Director of the Coastal Sustainability Studio and associate professor at LSU’s School of Architecture, Jeff Carney, kindly sat down with Dig Magazine and weighed in on the pressing issue.
“From FEMA, to local governments ability to respond, to the amount of elevation and sort of improvements in community infrastructure that we’ve seen in the last ten years is significant,” says, Carney.
Citing a $14 billion levee system, Carney emphasizes how, “Yes, New Orleans is definitely better prepared.”
However, better preparedness from government agencies and costly infrastructural advancements only stand up for so long against storms 400 miles wide with sustained winds of 100-140 miles per hour. Statistics like these make it incredibly difficult for small barrier-island communities like Grand Isle that sit at the mercy of the Gulf of Mexico’s warm waters.
That being said, Carney points out, “Can any community be prepared for Katrina?”
Many also wonder, with Louisiana being such a historical state, how can we implement new sustainable architectural designs without losing the charm and personality residents love and tourists put money into year after year.
“To me, if we’re talking about reconnecting cities and towns and architecture to the natural environment, we need to be more aware of what the natural environment’s telling us. To me, that’s a return to the vernacular architecture of this place.” Carney continues, “It’s important to, I think as an architect, to allow architecture to grow and realize that we always are developing and changing the way we actually live, and that’s a good thing. And in fact, I think a lot of architecture that we’ve seen and planning concepts that we’ve seen in the last ten years do a good job of actually getting us back to a place where we’re actually really paying attention to the environment.”
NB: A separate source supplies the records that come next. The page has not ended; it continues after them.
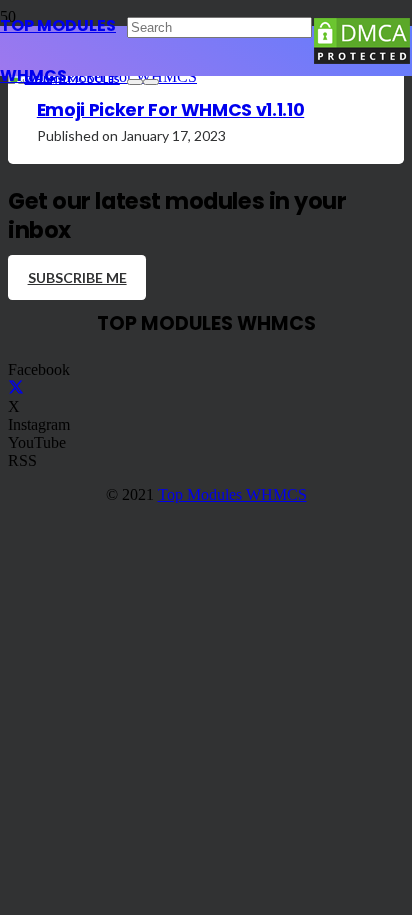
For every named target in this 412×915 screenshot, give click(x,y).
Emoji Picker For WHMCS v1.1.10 (170, 110)
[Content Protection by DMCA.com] (362, 60)
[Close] (151, 82)
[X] (16, 388)
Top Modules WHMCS (232, 494)
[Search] (135, 82)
Sometimes you wonder, what happened in those ten years since the storm? Where did that decade go? The answer lies in the incredible amount of progress we’ve seen since. Katrina knocked a number of gulf coast communities down for the count. But, like a resilient boxer, most of those small towns and big cities fought back from unfathomable tragedy and rose again to their own two feet long before the world counted to ten. Today, locals hook speckled trout off Grand Isle’s 400-ft fishing pier while tourists enjoy beignets covered in powered sugar at The Big Easy’s famed Café Du Monde. Sure, there’s still a long way to go, but like the Lower Ninth Ward’s own Fats Domino passionately sang in his revered song Be My Guest, “everything gonna be alright.”